EXERCISE TASK
Please list each line of the listing below that contains the word "screenshot". Case counts.

RECORDS FOR THIS EXERCISE
────────

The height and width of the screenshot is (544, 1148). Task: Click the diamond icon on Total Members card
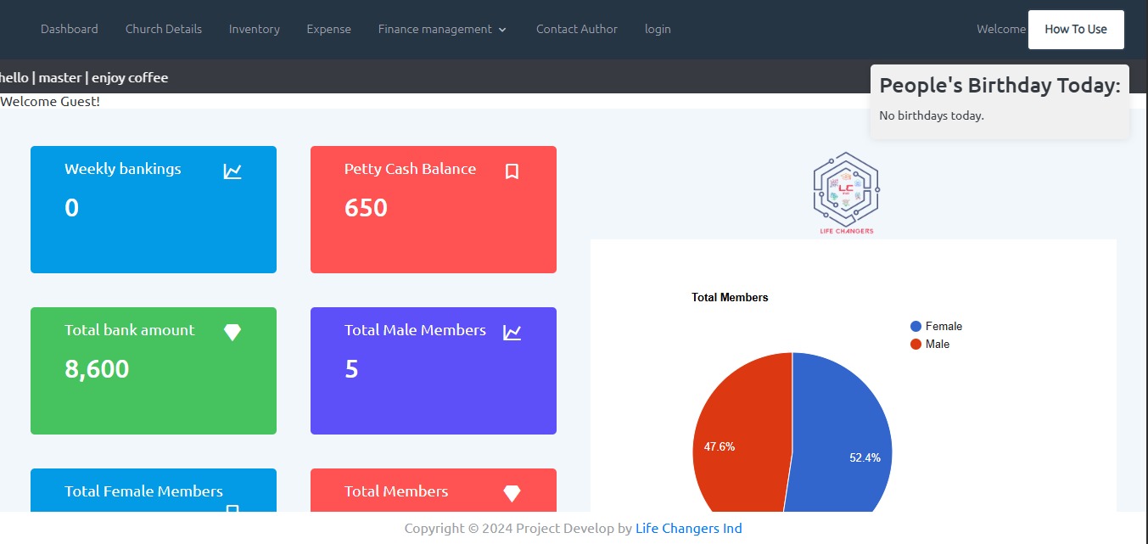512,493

────────

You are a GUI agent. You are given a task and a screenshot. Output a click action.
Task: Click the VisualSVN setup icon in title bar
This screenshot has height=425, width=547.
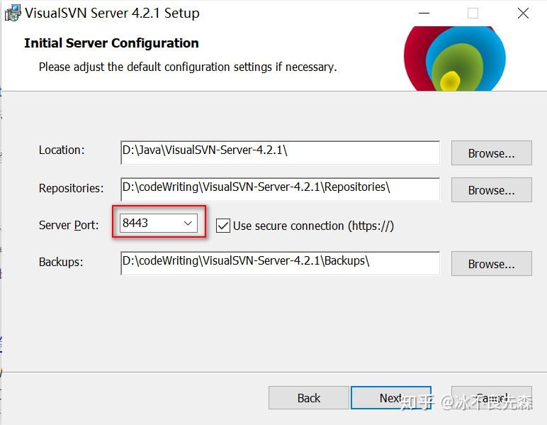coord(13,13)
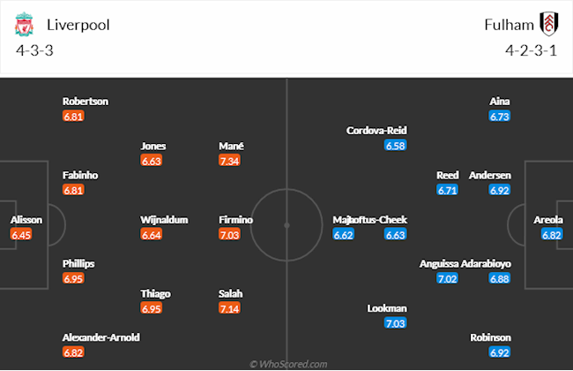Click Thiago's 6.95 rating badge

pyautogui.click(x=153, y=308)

────────

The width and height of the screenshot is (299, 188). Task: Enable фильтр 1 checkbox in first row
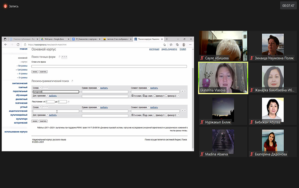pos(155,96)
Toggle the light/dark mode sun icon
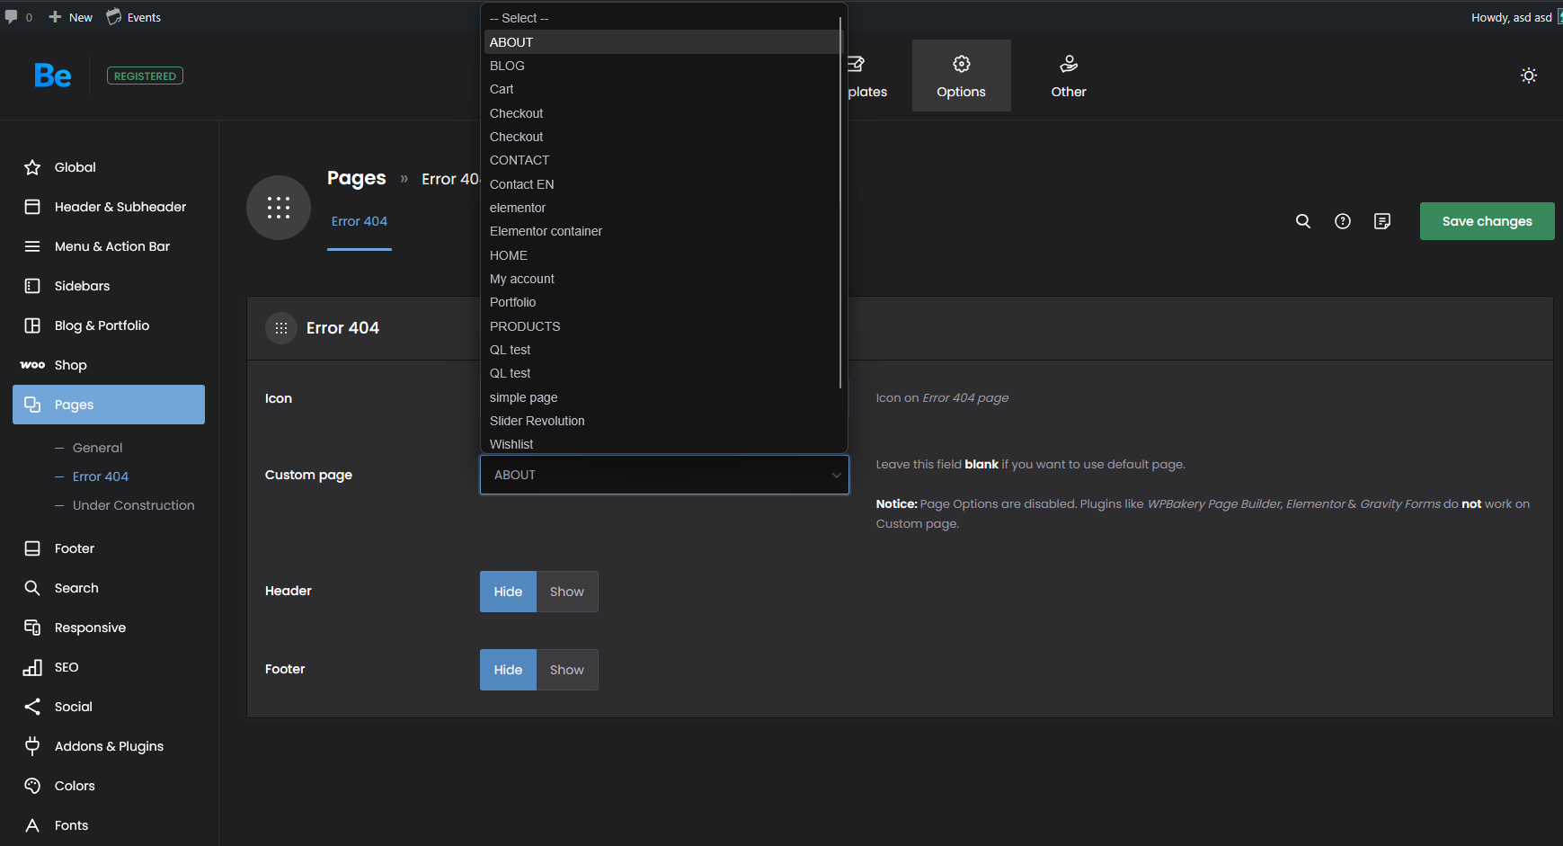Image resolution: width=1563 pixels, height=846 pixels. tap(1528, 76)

────────

EXERCISE ANSWER
The height and width of the screenshot is (544, 1148). Task: Click the diamond icon on Total Members card
You are a GUI agent. You are given a task and a screenshot. Output a click action.
This screenshot has height=425, width=547.
The width and height of the screenshot is (299, 188). Task: Enable фильтр 1 checkbox in first row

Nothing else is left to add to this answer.